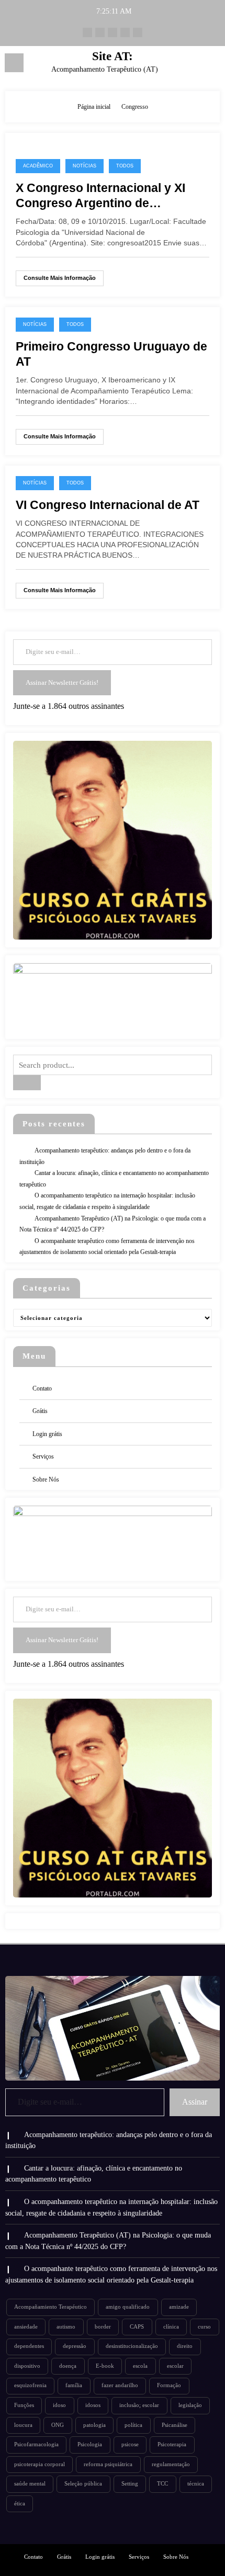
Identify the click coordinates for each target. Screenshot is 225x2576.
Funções (24, 2405)
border (103, 2327)
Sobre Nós (45, 1479)
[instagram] (137, 32)
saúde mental (30, 2484)
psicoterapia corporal (39, 2464)
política (133, 2425)
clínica (171, 2327)
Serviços (43, 1456)
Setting (129, 2484)
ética (19, 2503)
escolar (175, 2366)
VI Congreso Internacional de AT (107, 505)
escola (140, 2366)
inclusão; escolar (139, 2405)
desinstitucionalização (132, 2346)
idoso (59, 2405)
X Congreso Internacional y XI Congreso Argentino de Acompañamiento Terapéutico (101, 196)
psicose (130, 2444)
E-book (105, 2366)
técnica (195, 2484)
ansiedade (26, 2327)
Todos (124, 165)
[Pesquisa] (193, 65)
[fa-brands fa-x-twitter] (125, 32)
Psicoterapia (172, 2444)
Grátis (40, 1411)
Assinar (194, 2101)
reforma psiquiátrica (108, 2464)
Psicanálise (174, 2425)
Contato (42, 1388)
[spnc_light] (212, 66)
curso (204, 2327)
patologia (94, 2425)
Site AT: (112, 56)
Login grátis (47, 1434)
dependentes (29, 2346)
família (73, 2385)
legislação (190, 2405)
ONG (57, 2425)
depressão (74, 2346)
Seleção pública (83, 2484)
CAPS (137, 2327)
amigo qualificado (128, 2307)
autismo (66, 2327)
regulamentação (171, 2464)
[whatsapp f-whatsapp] (87, 32)
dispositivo (27, 2366)
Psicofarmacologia (36, 2444)
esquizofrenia (30, 2385)
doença (67, 2366)
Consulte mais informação (60, 278)
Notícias (84, 165)
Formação (169, 2385)
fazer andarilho (120, 2385)
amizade (179, 2307)
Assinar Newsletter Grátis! (62, 682)
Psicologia (89, 2444)
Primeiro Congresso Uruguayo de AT (111, 354)
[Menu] (14, 62)
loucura (23, 2425)
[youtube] (100, 32)
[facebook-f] (112, 32)
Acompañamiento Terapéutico (50, 2307)
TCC (162, 2484)
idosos (92, 2405)
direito (185, 2346)
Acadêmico (38, 165)
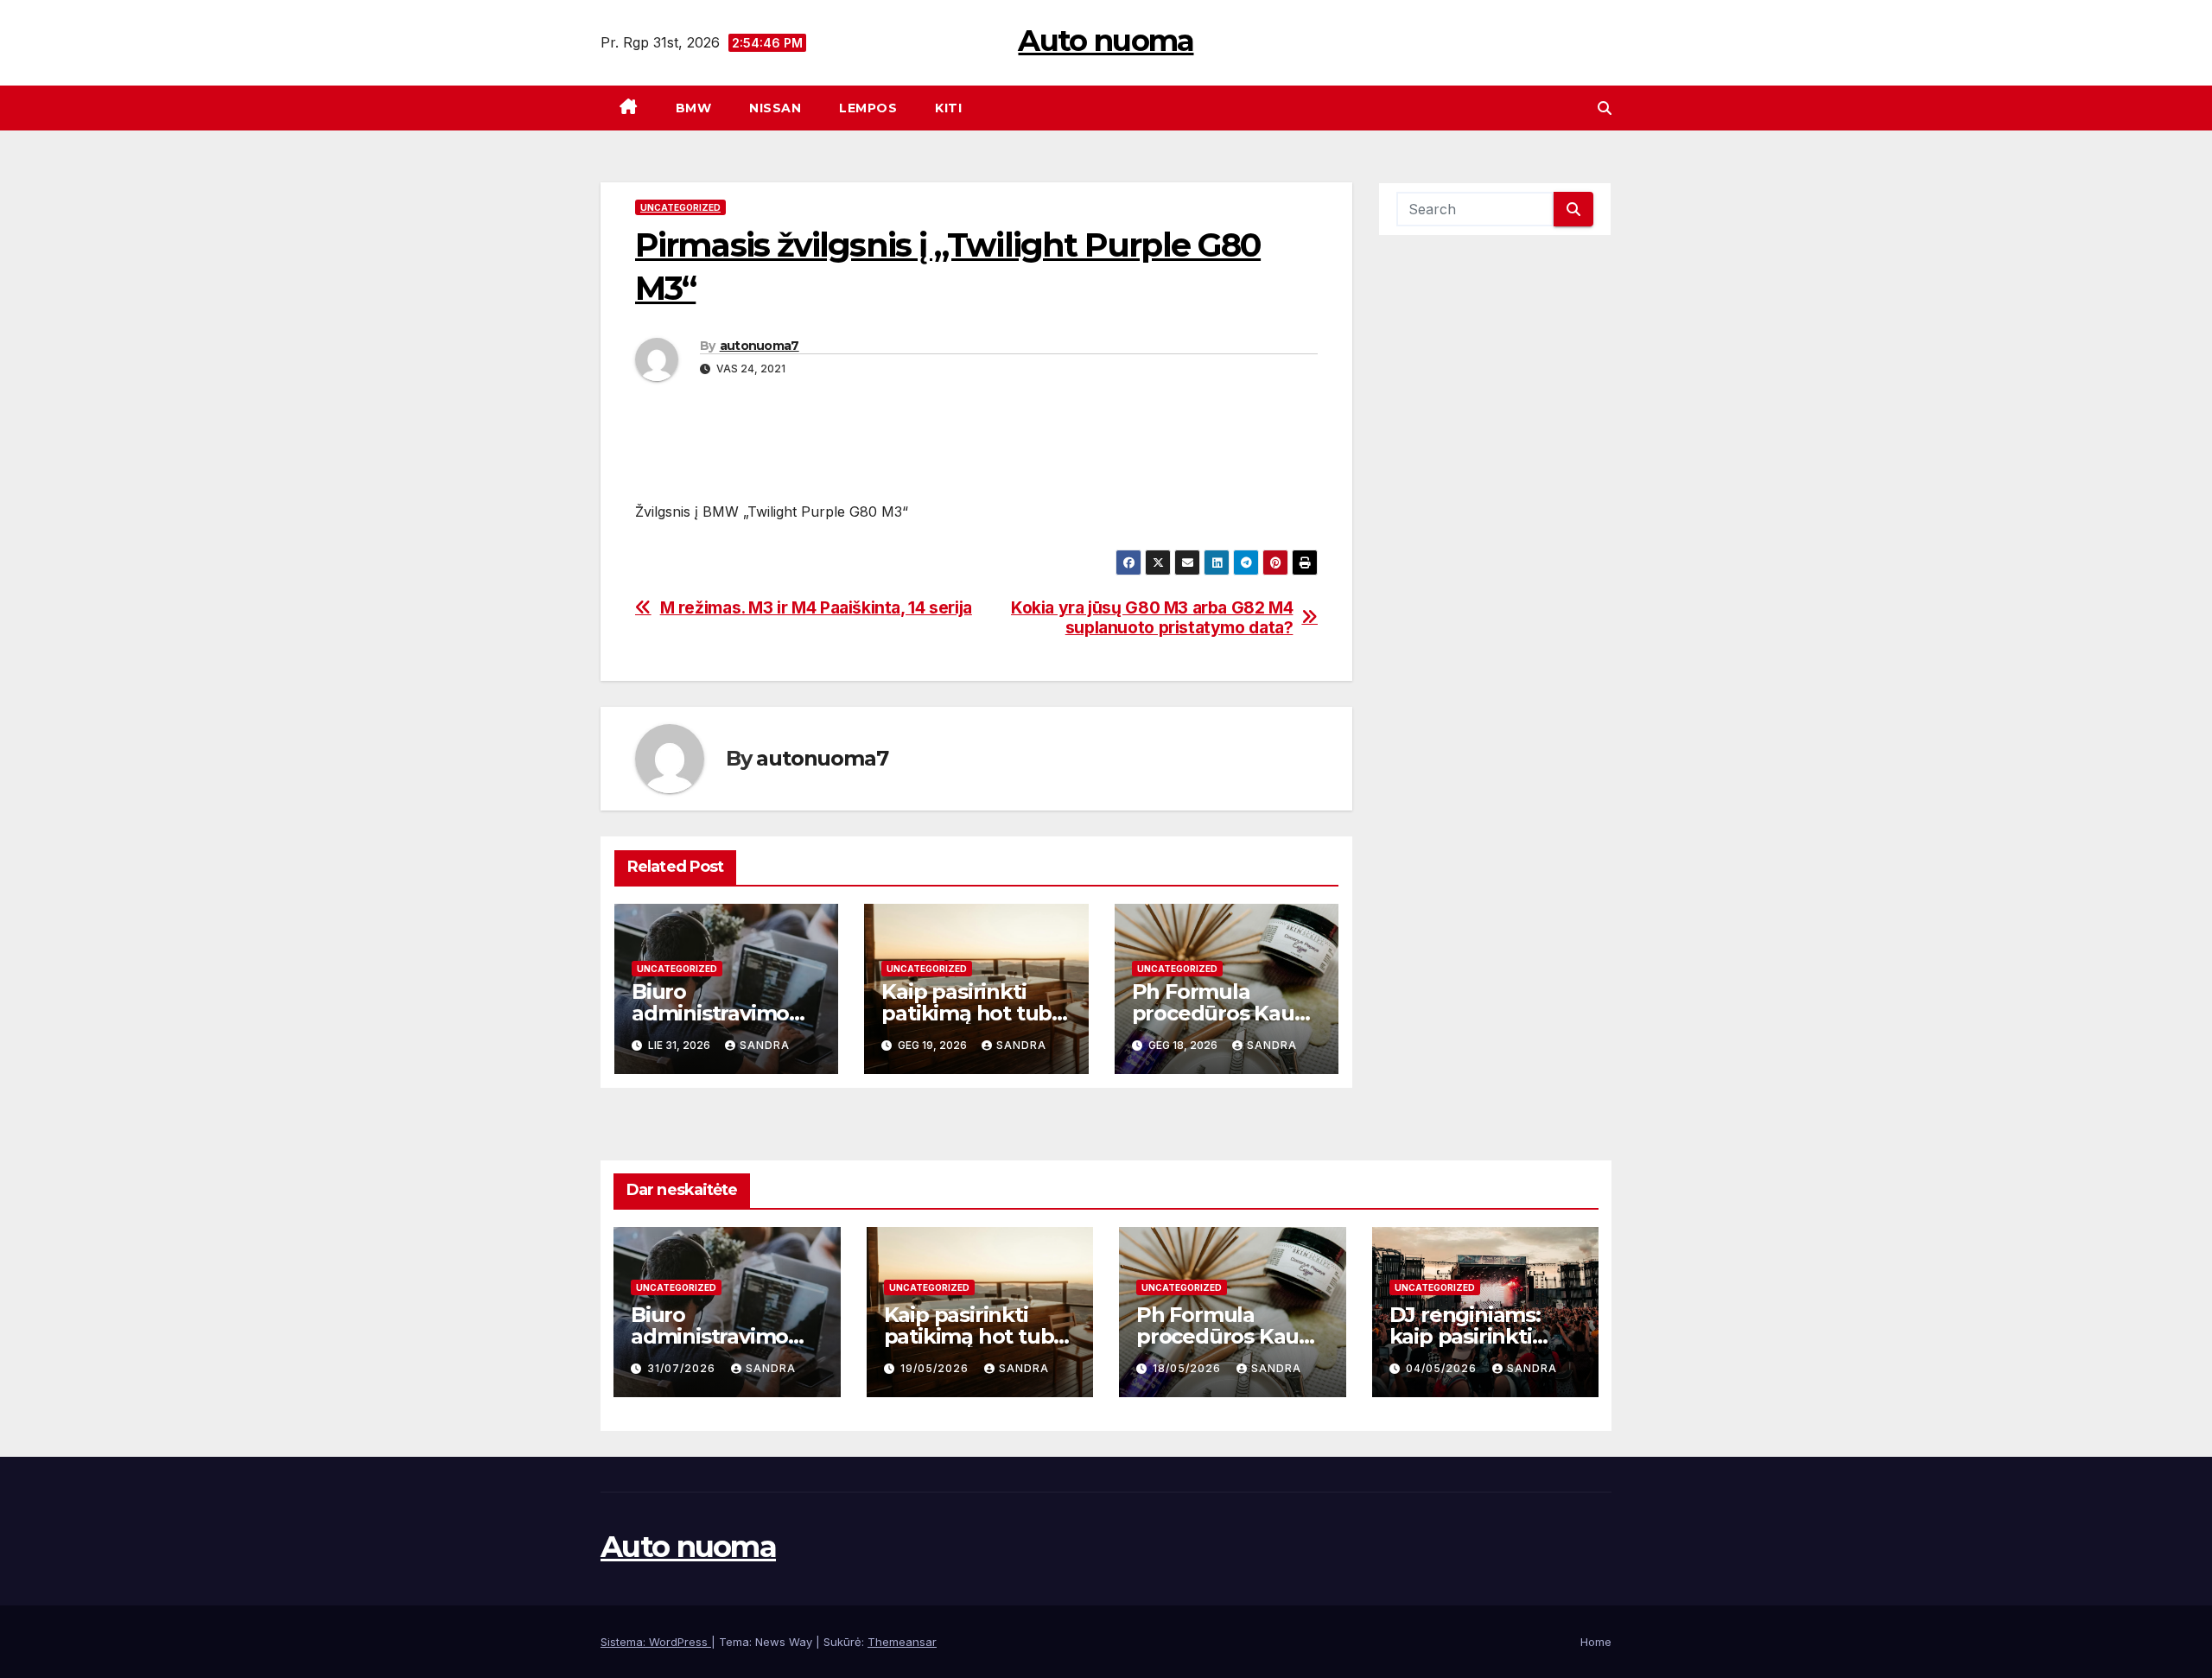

···

Task prompt: Go through the listing above and write out exactly the lines starting with the one holding "Assinar (194, 2101)" and running through the one holding "TCC (162, 2484)", ends included, and no others.

Reply to the exercise:
Assinar (194, 2101)
reforma psiquiátrica (108, 2464)
Psicanálise (174, 2425)
Contato (42, 1388)
[spnc_light] (212, 66)
curso (204, 2327)
patologia (94, 2425)
Site AT: (112, 56)
Login grátis (47, 1434)
dependentes (29, 2346)
família (73, 2385)
legislação (190, 2405)
ONG (57, 2425)
depressão (74, 2346)
Seleção pública (83, 2484)
CAPS (137, 2327)
amigo qualificado (128, 2307)
autismo (66, 2327)
regulamentação (171, 2464)
[whatsapp f-whatsapp] (87, 32)
dispositivo (27, 2366)
Psicofarmacologia (36, 2444)
esquizofrenia (30, 2385)
doença (67, 2366)
Consulte mais informação (60, 278)
Notícias (84, 165)
Formação (169, 2385)
fazer andarilho (120, 2385)
amizade (179, 2307)
Assinar Newsletter Grátis! (62, 682)
Psicologia (89, 2444)
Primeiro Congresso Uruguayo de AT (111, 354)
[Menu] (14, 62)
loucura (23, 2425)
[youtube] (100, 32)
[facebook-f] (112, 32)
Acompañamiento Terapéutico (50, 2307)
TCC (162, 2484)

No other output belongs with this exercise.